═════ DATASET EXCERPTS
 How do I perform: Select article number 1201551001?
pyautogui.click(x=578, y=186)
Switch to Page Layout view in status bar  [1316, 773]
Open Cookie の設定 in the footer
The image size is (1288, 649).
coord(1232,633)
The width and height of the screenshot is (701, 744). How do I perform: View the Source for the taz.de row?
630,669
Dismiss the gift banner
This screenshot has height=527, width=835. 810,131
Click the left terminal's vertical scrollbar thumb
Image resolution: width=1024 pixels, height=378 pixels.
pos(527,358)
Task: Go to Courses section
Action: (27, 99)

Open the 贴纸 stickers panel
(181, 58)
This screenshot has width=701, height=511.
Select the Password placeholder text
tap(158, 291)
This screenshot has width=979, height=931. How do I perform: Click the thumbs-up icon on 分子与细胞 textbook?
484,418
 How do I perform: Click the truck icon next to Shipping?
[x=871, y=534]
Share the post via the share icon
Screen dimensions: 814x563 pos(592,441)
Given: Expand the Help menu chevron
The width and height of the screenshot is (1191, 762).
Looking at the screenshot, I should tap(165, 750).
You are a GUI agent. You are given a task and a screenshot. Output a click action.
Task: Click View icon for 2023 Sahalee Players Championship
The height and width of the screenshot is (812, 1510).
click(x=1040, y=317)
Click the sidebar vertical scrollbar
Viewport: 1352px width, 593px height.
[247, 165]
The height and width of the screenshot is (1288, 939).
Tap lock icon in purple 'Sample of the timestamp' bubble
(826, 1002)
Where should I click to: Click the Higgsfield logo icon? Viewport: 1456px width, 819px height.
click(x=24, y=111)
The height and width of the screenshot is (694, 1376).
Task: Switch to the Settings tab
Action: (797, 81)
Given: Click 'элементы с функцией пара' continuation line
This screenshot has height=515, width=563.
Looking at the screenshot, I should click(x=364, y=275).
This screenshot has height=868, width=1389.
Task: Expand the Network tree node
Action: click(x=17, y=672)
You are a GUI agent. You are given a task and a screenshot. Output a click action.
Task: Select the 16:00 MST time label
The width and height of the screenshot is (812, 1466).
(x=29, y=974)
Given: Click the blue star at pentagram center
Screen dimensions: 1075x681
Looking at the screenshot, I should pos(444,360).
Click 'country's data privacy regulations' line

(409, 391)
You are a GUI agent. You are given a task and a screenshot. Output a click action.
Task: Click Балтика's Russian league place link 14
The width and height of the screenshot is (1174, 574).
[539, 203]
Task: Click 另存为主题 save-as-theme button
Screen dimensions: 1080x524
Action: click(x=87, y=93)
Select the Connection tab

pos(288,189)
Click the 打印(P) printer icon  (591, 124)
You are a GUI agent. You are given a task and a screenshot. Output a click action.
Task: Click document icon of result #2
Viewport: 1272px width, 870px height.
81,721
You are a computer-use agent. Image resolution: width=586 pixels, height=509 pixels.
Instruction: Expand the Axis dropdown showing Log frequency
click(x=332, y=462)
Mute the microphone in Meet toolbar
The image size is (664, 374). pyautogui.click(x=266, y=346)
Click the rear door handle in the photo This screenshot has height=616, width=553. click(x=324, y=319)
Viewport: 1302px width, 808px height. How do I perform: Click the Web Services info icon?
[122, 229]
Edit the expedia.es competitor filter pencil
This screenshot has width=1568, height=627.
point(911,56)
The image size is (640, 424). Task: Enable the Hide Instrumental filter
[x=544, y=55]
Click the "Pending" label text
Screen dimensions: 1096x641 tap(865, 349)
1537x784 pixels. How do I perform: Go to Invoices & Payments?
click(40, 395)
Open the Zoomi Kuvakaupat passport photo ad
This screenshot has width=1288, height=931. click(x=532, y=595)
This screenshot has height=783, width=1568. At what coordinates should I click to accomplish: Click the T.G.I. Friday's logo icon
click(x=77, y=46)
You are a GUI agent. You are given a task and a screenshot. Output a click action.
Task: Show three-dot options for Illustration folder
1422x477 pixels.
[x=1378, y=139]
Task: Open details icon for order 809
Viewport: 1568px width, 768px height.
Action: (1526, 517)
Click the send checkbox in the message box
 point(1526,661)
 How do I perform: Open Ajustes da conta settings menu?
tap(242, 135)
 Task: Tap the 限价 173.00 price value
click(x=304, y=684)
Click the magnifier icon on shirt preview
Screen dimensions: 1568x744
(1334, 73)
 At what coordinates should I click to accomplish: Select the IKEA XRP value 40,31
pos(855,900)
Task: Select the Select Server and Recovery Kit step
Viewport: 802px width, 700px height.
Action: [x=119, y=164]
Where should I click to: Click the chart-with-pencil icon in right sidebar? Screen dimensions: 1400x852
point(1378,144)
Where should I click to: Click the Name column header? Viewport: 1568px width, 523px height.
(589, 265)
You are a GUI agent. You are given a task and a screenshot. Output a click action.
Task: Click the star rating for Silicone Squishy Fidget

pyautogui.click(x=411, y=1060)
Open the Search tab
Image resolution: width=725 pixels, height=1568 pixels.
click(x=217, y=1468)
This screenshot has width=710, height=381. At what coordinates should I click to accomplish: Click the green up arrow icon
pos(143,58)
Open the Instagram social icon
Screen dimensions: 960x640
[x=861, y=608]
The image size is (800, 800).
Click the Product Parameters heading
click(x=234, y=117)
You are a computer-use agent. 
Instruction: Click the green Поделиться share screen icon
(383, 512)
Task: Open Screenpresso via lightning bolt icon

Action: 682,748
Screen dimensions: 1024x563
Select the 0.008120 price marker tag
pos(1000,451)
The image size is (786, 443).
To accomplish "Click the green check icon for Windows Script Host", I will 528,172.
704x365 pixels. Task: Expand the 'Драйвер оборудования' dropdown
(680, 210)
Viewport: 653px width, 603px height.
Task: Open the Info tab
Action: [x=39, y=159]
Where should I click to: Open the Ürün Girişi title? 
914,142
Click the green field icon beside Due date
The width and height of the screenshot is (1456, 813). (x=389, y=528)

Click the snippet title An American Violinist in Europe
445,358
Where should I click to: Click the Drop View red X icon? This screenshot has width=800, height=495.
══════════
PROMPT
Convert the items above into a JSON list of strings, with one string per line and blank lines dropped.

SOLUTION
[
  " How do I perform: Select article number 1201551001?",
  "pyautogui.click(x=578, y=186)",
  "Switch to Page Layout view in status bar  [1316, 773]",
  "Open Cookie の設定 in the footer",
  "The image size is (1288, 649).",
  "coord(1232,633)",
  "The width and height of the screenshot is (701, 744). How do I perform: View the Source for the taz.de row?",
  "630,669",
  "Dismiss the gift banner",
  "This screenshot has height=527, width=835. 810,131",
  "Click the left terminal's vertical scrollbar thumb",
  "Image resolution: width=1024 pixels, height=378 pixels.",
  "pos(527,358)",
  "Task: Go to Courses section",
  "Action: (27, 99)",
  "Open the 贴纸 stickers panel",
  "(181, 58)",
  "This screenshot has width=701, height=511.",
  "Select the Password placeholder text",
  "tap(158, 291)",
  "This screenshot has width=979, height=931. How do I perform: Click the thumbs-up icon on 分子与细胞 textbook?",
  "484,418",
  " How do I perform: Click the truck icon next to Shipping?",
  "[x=871, y=534]",
  "Share the post via the share icon",
  "Screen dimensions: 814x563 pos(592,441)",
  "Given: Expand the Help menu chevron",
  "The width and height of the screenshot is (1191, 762).",
  "Looking at the screenshot, I should tap(165, 750).",
  "You are a GUI agent. You are given a task and a screenshot. Output a click action.",
  "Task: Click View icon for 2023 Sahalee Players Championship",
  "The height and width of the screenshot is (812, 1510).",
  "click(x=1040, y=317)",
  "Click the sidebar vertical scrollbar",
  "Viewport: 1352px width, 593px height.",
  "[247, 165]",
  "The height and width of the screenshot is (1288, 939).",
  "Tap lock icon in purple 'Sample of the timestamp' bubble",
  "(826, 1002)",
  "Where should I click to: Click the Higgsfield logo icon? Viewport: 1456px width, 819px height.",
  "click(x=24, y=111)",
  "The height and width of the screenshot is (694, 1376).",
  "Task: Switch to the Settings tab",
  "Action: (797, 81)",
  "Given: Click 'элементы с функцией пара' continuation line",
  "This screenshot has height=515, width=563.",
  "Looking at the screenshot, I should click(x=364, y=275).",
  "This screenshot has height=868, width=1389.",
  "Task: Expand the Network tree node",
  "Action: click(x=17, y=672)",
  "You are a GUI agent. You are given a task and a screenshot. Output a click action.",
  "Task: Select the 16:00 MST time label",
  "The width and height of the screenshot is (812, 1466).",
  "(x=29, y=974)",
  "Given: Click the blue star at pentagram center",
  "Screen dimensions: 1075x681",
  "Looking at the screenshot, I should pos(444,360).",
  "Click 'country's data privacy regulations' line",
  "(409, 391)",
  "You are a GUI agent. You are given a task and a screenshot. Output a click action.",
  "Task: Click Балтика's Russian league place link 14",
  "The width and height of the screenshot is (1174, 574).",
  "[539, 203]",
  "Task: Click 另存为主题 save-as-theme button",
  "Screen dimensions: 1080x524",
  "Action: click(x=87, y=93)",
  "Select the Connection tab",
  "pos(288,189)",
  "Click the 打印(P) printer icon  (591, 124)",
  "You are a GUI agent. You are given a task and a screenshot. Output a click action.",
  "Task: Click document icon of result #2",
  "Viewport: 1272px width, 870px height.",
  "81,721",
  "You are a computer-use agent. Image resolution: width=586 pixels, height=509 pixels.",
  "Instruction: Expand the Axis dropdown showing Log frequency",
  "click(x=332, y=462)",
  "Mute the microphone in Meet toolbar",
  "The image size is (664, 374). pyautogui.click(x=266, y=346)",
  "Click the rear door handle in the photo This screenshot has height=616, width=553. click(x=324, y=319)",
  "Viewport: 1302px width, 808px height. How do I perform: Click the Web Services info icon?",
  "[122, 229]",
  "Edit the expedia.es competitor filter pencil",
  "This screenshot has width=1568, height=627.",
  "point(911,56)",
  "The image size is (640, 424). Task: Enable the Hide Instrumental filter",
  "[x=544, y=55]",
  "Click the \"Pending\" label text",
  "Screen dimensions: 1096x641 tap(865, 349)",
  "1537x784 pixels. How do I perform: Go to Invoices & Payments?",
  "click(40, 395)",
  "Open the Zoomi Kuvakaupat passport photo ad",
  "This screenshot has width=1288, height=931. click(x=532, y=595)",
  "This screenshot has height=783, width=1568. At what coordinates should I click to accomplish: Click the T.G.I. Friday's logo icon",
  "click(x=77, y=46)",
  "You are a GUI agent. You are given a task and a screenshot. Output a click action.",
  "Task: Show three-dot options for Illustration folder",
  "1422x477 pixels.",
  "[x=1378, y=139]",
  "Task: Open details icon for order 809",
  "Viewport: 1568px width, 768px height.",
  "Action: (1526, 517)",
  "Click the send checkbox in the message box",
  " point(1526,661)",
  " How do I perform: Open Ajustes da conta settings menu?",
  "tap(242, 135)",
  " Task: Tap the 限价 173.00 price value",
  "click(x=304, y=684)",
  "Click the magnifier icon on shirt preview",
  "Screen dimensions: 1568x744",
  "(1334, 73)",
  " At what coordinates should I click to accomplish: Select the IKEA XRP value 40,31",
  "pos(855,900)",
  "Task: Select the Select Server and Recovery Kit step",
  "Viewport: 802px width, 700px height.",
  "Action: [x=119, y=164]",
  "Where should I click to: Click the chart-with-pencil icon in right sidebar? Screen dimensions: 1400x852",
  "point(1378,144)",
  "Where should I click to: Click the Name column header? Viewport: 1568px width, 523px height.",
  "(589, 265)",
  "You are a GUI agent. You are given a task and a screenshot. Output a click action.",
  "Task: Click the star rating for Silicone Squishy Fidget",
  "pyautogui.click(x=411, y=1060)",
  "Open the Search tab",
  "Image resolution: width=725 pixels, height=1568 pixels.",
  "click(x=217, y=1468)",
  "This screenshot has width=710, height=381. At what coordinates should I click to accomplish: Click the green up arrow icon",
  "pos(143,58)",
  "Open the Instagram social icon",
  "Screen dimensions: 960x640",
  "[x=861, y=608]",
  "The image size is (800, 800).",
  "Click the Product Parameters heading",
  "click(x=234, y=117)",
  "You are a computer-use agent. ",
  "Instruction: Click the green Поделиться share screen icon",
  "(383, 512)",
  "Task: Open Screenpresso via lightning bolt icon",
  "Action: 682,748",
  "Screen dimensions: 1024x563",
  "Select the 0.008120 price marker tag",
  "pos(1000,451)",
  "The image size is (786, 443).",
  "To accomplish \"Click the green check icon for Windows Script Host\", I will 528,172.",
  "704x365 pixels. Task: Expand the 'Драйвер оборудования' dropdown",
  "(680, 210)",
  "Viewport: 653px width, 603px height.",
  "Task: Open the Info tab",
  "Action: [x=39, y=159]",
  "Where should I click to: Open the Ürün Girişi title? ",
  "914,142",
  "Click the green field icon beside Due date",
  "The width and height of the screenshot is (1456, 813). (x=389, y=528)",
  "Click the snippet title An American Violinist in Europe",
  "445,358",
  "Where should I click to: Click the Drop View red X icon? This screenshot has width=800, height=495."
]